Start of Data provided

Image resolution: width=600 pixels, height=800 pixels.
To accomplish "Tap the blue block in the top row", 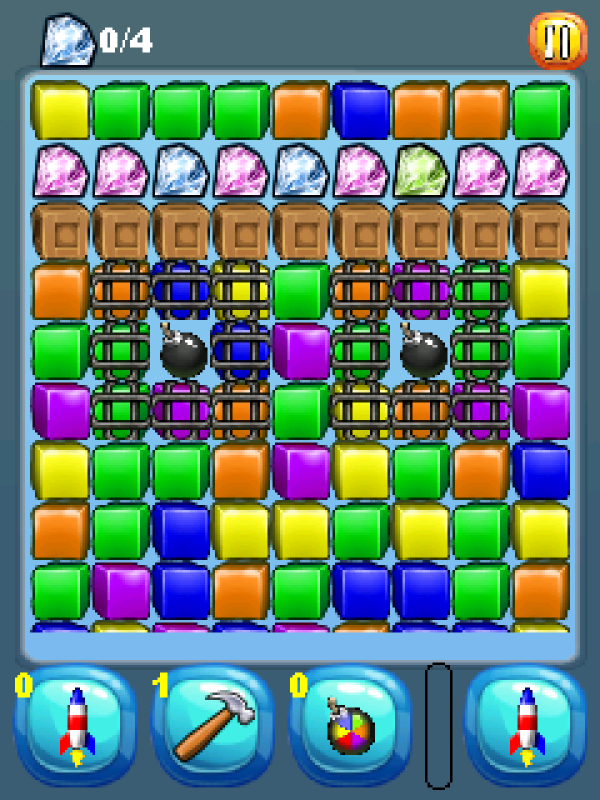I will point(360,109).
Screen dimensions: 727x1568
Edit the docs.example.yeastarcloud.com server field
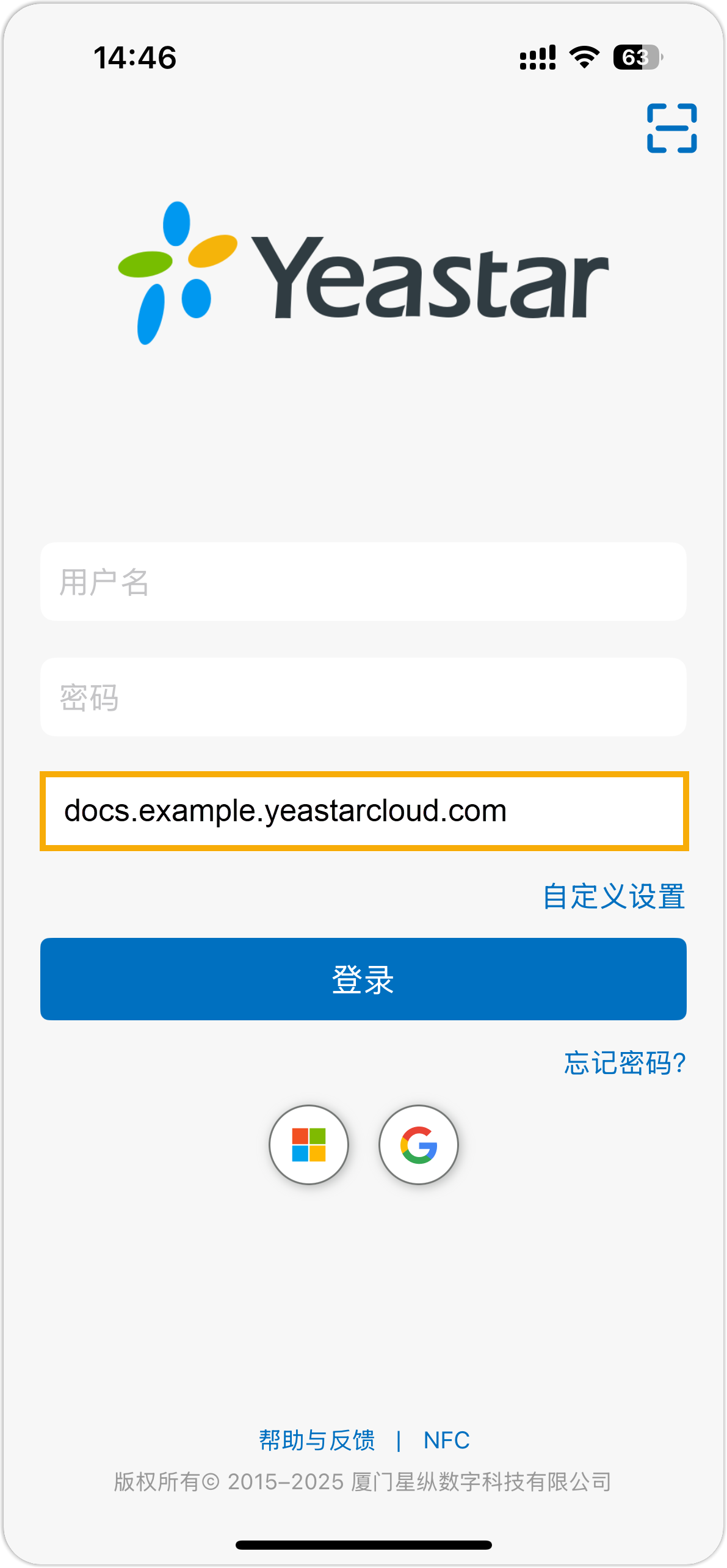[363, 811]
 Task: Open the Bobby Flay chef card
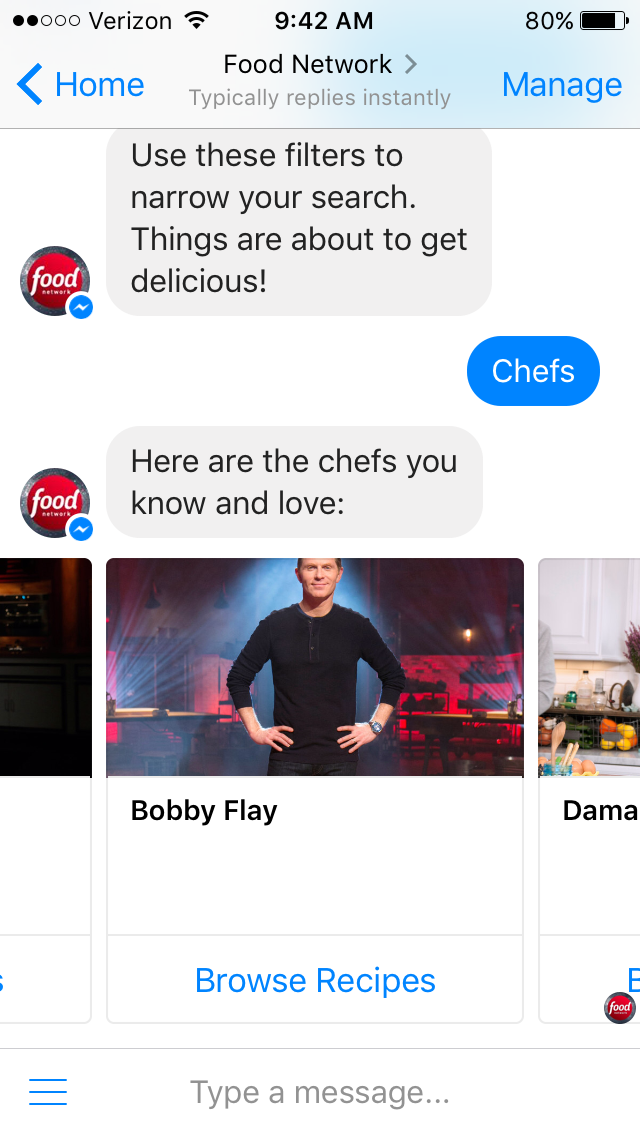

End of Data provided

* Stated problem *
Copy every line above that contains the string "field".

* Written solution *
Edit the docs.example.yeastarcloud.com server field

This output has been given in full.